The implementation is coming in Groovy style. Semicolons and the default public visibility declaration disappeared. Variables are dynamically typed (keyword def). The mathematical operations are Closures (support for Closures in Java is planned for Java 8; recently postponed to March 2014). The last expression result will be returned (so-called end return), therefore the keyword return is in Groovy optional. In general, Groovy code is less verbose, and more expressive and compact.
You have to make sure that the Groovy class is coming on the SCA-INF/classes folder at the SOA archive (SAR) JAR file. Therefore you have to place the Groovy class file on the SCA-INF/src sub-folder and instruct JDeveloper to copy also files with groovy extension on the Output Directory (Project Properties –> Compiler –> Copy File Types to Output Directory).
The final step involves defining dynamic-language-backed bean definition on the Spring Bean Context file (the wiring-XML-file). One for each bean that you want to configure (this is no different to normal Java bean configuration). However, instead of specifying the fully qualified classname of the class that is to be instantiated and configured by the container, you use the <lang:language/> element to define the dynamic language-backed bean. For Groovy you have to use the <lang:groovy/> element (which instructs Spring to use the specific Groovy-Factory).
Afterwards the SCA Composite could be deployed and tested. The Groovy script will be automatically compiled during the deployment on the application server. It is worth to mention that Spring supports also refreshable beans and inline scripting.
Refreshable beans allow code changes without the need to shut down a running service or redeploy the service. The dynamic-language-backed bean so amended will pick up the new state and logic from the changed dynamic language source file. Be careful, in my opinion it’s a powerful but dangerous feature. One reason for inline scripting could be a quick Mock Bean implementation (take a look on the Mock example below).

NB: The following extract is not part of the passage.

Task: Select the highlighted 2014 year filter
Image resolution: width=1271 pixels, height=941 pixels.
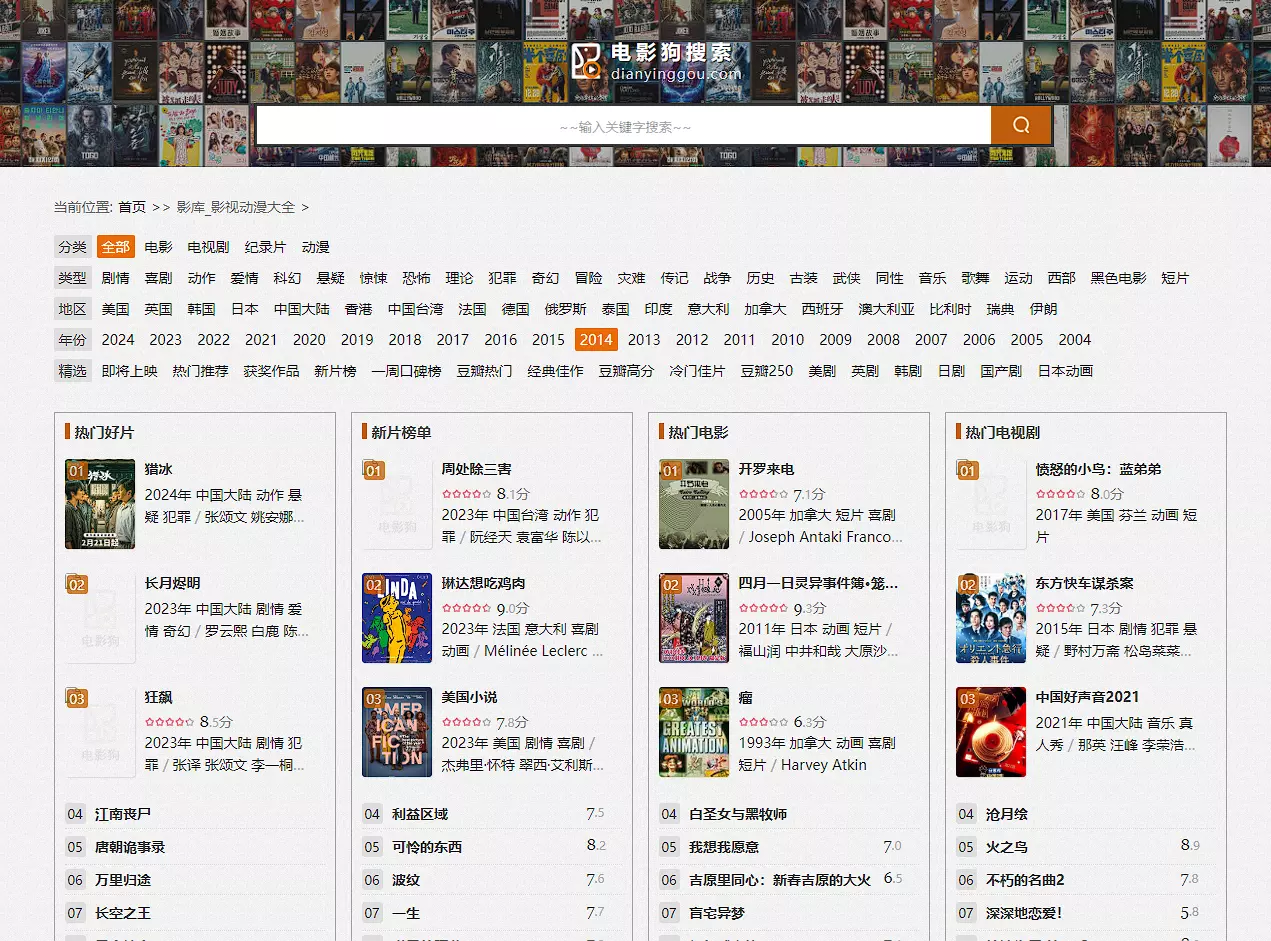Action: pyautogui.click(x=596, y=340)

The Mock implementation is always returning 42 as a result.
Groovy coding errors will result in a ScriptCompilationException giving you more details about the occurred issue (reason, line, column). For example …
There was an error deploying the composite on SOAServer: Error occurred during deployment of component: CalculatorSB to service engine: implementation.spring, for composite: Calculator05Groovy: SCA Engine deployment failure.: org.springframework.beans.factory.BeanCreationException: Error creating bean with name 'GroovyCalculatorBean': BeanPostProcessor before instantiation of bean failed; nested exception is org.springframework.beans.factory.BeanCreationException: Error creating bean with name 'GroovyCalculatorBean': Could not determine scripted object type for GroovyScriptFactory: script source locator [classpath:calculator/example/suchier/GroovyCalculator.groovy]; nested exception is org.springframework.scripting.ScriptCompilationException: Could not compile script; nested exception is org.codehaus.groovy.control.MultipleCompilationErrorsException: startup failed, GroovyCalculator: 17: unexpected token: this @ line 17, column 84.
Often I’m using SoapUI beside Enterprise Manager Fusion Control for doing first tests. Here is the test SoapUI output for a valid division.
This is the output for a division by zero. The exception is throw on the Groovy class, but is also a standard based SOAP fault.
The source code is available as 7-zip here.
That’s it. This is not a bash-the-other-languages blog. But my personal favorite language beside Java is Groovy and there many reasons to take a look on Groovy also as a SOA Suite developer. Now you have the details to start Groovy based polyglot service implementation on Oracle SOA Suite. If you are a Groovy beginner, I would recommend to take a look at the excellent books “Groovy in Action” (from Dierk Koenig) and “Groovy Recipes” (from Scott Davis).